### Exercise instructions
In the data below, which lines hold the word "thumbnail"? Copy them.

### Supplied information
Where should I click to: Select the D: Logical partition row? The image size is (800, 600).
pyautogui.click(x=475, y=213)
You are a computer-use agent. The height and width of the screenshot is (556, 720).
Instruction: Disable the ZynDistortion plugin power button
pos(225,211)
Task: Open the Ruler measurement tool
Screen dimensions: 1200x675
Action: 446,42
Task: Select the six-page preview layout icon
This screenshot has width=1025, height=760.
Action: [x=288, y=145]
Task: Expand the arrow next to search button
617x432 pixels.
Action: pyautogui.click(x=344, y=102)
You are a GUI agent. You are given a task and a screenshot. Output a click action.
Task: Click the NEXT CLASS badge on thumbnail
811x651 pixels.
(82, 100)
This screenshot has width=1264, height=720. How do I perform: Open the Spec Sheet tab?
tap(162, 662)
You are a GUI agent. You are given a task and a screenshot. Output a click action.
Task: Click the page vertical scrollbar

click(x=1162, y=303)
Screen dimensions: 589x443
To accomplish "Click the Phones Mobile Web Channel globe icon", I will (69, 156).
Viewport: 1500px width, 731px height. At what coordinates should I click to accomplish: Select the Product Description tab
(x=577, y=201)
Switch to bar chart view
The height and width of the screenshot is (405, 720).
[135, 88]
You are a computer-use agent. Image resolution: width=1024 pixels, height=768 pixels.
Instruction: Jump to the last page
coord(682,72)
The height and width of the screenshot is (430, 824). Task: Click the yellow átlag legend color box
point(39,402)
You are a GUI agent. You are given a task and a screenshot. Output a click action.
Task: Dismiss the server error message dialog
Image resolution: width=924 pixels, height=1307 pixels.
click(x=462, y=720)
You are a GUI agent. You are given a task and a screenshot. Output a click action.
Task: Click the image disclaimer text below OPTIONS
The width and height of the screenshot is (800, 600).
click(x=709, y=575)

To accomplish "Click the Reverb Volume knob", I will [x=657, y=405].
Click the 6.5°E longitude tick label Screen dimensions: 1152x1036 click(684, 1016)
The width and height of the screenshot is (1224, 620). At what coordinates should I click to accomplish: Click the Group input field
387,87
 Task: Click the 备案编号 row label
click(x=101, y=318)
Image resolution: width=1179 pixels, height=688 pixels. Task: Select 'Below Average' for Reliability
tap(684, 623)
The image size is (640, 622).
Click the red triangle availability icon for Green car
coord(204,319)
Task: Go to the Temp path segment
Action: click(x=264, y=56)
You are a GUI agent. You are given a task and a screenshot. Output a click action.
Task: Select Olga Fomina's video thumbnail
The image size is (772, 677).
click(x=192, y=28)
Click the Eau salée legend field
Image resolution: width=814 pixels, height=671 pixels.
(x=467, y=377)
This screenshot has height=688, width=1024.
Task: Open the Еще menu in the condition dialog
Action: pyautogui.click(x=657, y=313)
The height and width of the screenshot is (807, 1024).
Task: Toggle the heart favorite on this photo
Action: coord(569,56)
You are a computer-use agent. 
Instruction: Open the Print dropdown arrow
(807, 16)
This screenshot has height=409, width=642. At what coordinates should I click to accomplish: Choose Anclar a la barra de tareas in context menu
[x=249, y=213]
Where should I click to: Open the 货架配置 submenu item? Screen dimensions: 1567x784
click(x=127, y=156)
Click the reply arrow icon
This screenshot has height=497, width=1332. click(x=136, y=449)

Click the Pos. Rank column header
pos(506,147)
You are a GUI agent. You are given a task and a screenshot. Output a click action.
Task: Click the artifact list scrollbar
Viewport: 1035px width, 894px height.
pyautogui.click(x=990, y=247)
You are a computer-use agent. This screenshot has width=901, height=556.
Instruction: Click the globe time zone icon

### Exercise result
Task: Click the NEXT CLASS badge on thumbnail
Task: Select Olga Fomina's video thumbnail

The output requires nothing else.